Das berichten unsere Redakteurinnen

Lena: „Ich erinnere mich besonders an eine Situation, in der mich ein Gast während des gesamten Aufenthalts über den Tresen hinweg gemustert hat. Es war wirklich auffällig und ich habe mich wie auf dem Präsentierteller gefühlt. Kurz bevor er ging, hat er seine Espressotasse samt Untertasse persönlich zu mir gebracht. Dort war dann fein säuberlich seine Handynummer auf die Zuckertüte geschrieben. Nicht weiter dramatisch, jedoch ist meinen männlichen Kollegen nie etwas Derartiges passiert.

Die Erzählungen unserer Redakteurin Lena zeigen, wie unangenehm es sein kann, als Kellnerin zu arbeiten. Kritiker:innen würden diese Situation damit abstempeln, dass so eine Geste doch eigentlich süß sei. Der Punkt ist hier jedoch, dass es ungewollt passiert ist. Jemanden wiederholt anzustarren und sich über das Einverständnis hinwegsetzen, ob die Person die Handynummer überhaupt haben möchte.

Sexismus beim Kellnern
Diese Sexismus-Erfahrungen haben unsere Redakteurinnen beim Kellnern gemacht. Foto: Getty Images / AntonioGuillem

Sie hat Sexismus von beiden Seiten erfahren

Fabia: „Habe lange in der Gastro gearbeitet. Mein erster Job war in einem Restaurant, das auch eine Kegelbahn hatte. Es gab viele Geburtstage und Hochzeiten, häufig mit vielen älteren Menschen . Es war auf jeden Fall nicht unnormal Sätze von Gästen zu hören wie: „Ach Schätzchen“, „Kleines“ etc. und einmal sagte auch jemand zu mir, dass er mich gerne mal in seine Liebeshöhle einladen würde. Der Herr war über 70 Jahre alt und ich minderjährig!

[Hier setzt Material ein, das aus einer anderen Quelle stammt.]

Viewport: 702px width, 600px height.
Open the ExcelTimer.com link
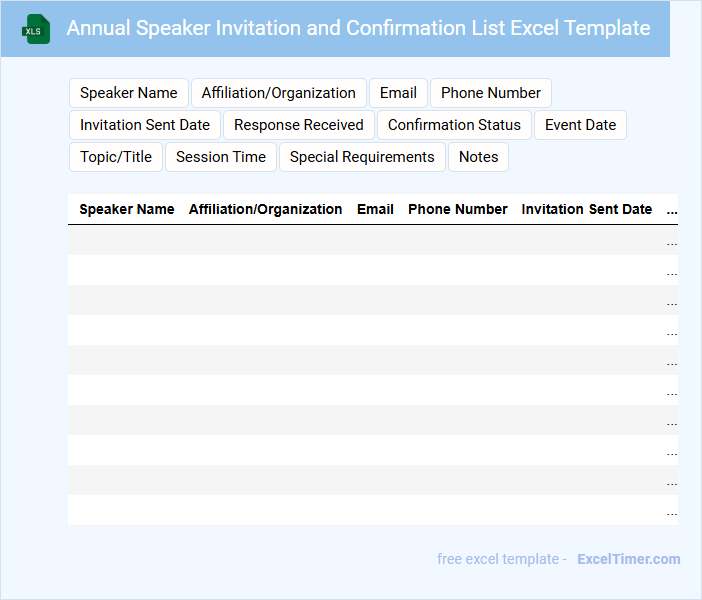(628, 559)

Fabias Erzählungen aus ihrer Zeit als Kellnerin waren erst der Anlass meiner Recherche. Es war erschreckend zu hören, wie unverschämt sich manche Gäste dort verhalten haben. Dann erzählte sie auch, dass sie einmal mit einem Rock zur Arbeit kam und der Koch ihr darauf unangenehme Kommentare wie Ich stelle mich gleich unter die Treppe, wenn du wieder hochläufst. machte. Später habe er sogar mit einer Kollegin versucht, ihren Rock „spaßeshalber“ mit einem Besenstiel hochzuheben.

Auch unsere Redaktionsleiterin hat etwas zu berichten

Mona: „Ich habe in meiner Studienzeit fast jede Nacht in einer Kneipe verbracht und Unmengen von Bier verkauft. Immer wieder wurde ich von den Gästen angebaggert, doch ich dachte mir nicht viel dabei. Eines Abends hatte ich aber die Verantwortung für die Kegelbahn im Keller. Jedes Mal, wenn ich ein volles Tablett mit Getränken runterbrachte, wurden die Männer unangenehmer. Sie baten mich, bei ihnen im Keller zu bleiben und mit ihnen “abzuhängen”. Sie fassten mich an. Erst an der Schulter, dann an der Hüfte, dann unter dem Rock.

Häufig kommen Kellnerinnen in die Bredouille, ob sie sich beschweren oder dieses Verhalten über sich ergehen lassen sollen. Leider veranlasst der Job in der Gastronomie häufig dazu, ein schmalen Grat zwischen „sich beschweren“ und „unhöflich werden“ zu sehen. Denn eine Kellnerin muss ihren Gast ja weiterhin bedienen. Unser Bericht von Mona zeigt ein Beispiel:

Einer von ihnen zog mich sogar auf seinen Schoß. Ich wand mich aus ihren Klauen. Auch wenn ich echt Panik hatte, dass diese zehn betrunkenen Typen mir etwas antun könnten, hatte ich im gleichen Moment Angst davor, unhöflich zu wirken, wenn ich sie in ihre Schranken wies. Ich entschuldigte mich also und ging auf wackligen Beinen nach oben zu meinem Chef. Den Rest des Abends bediente mein Chef die Jungs, damit ich vor ihnen meine Ruhe hatte. Doch sie kamen mit diesem Verhalten durch, was mich heute unfassbar wütend macht.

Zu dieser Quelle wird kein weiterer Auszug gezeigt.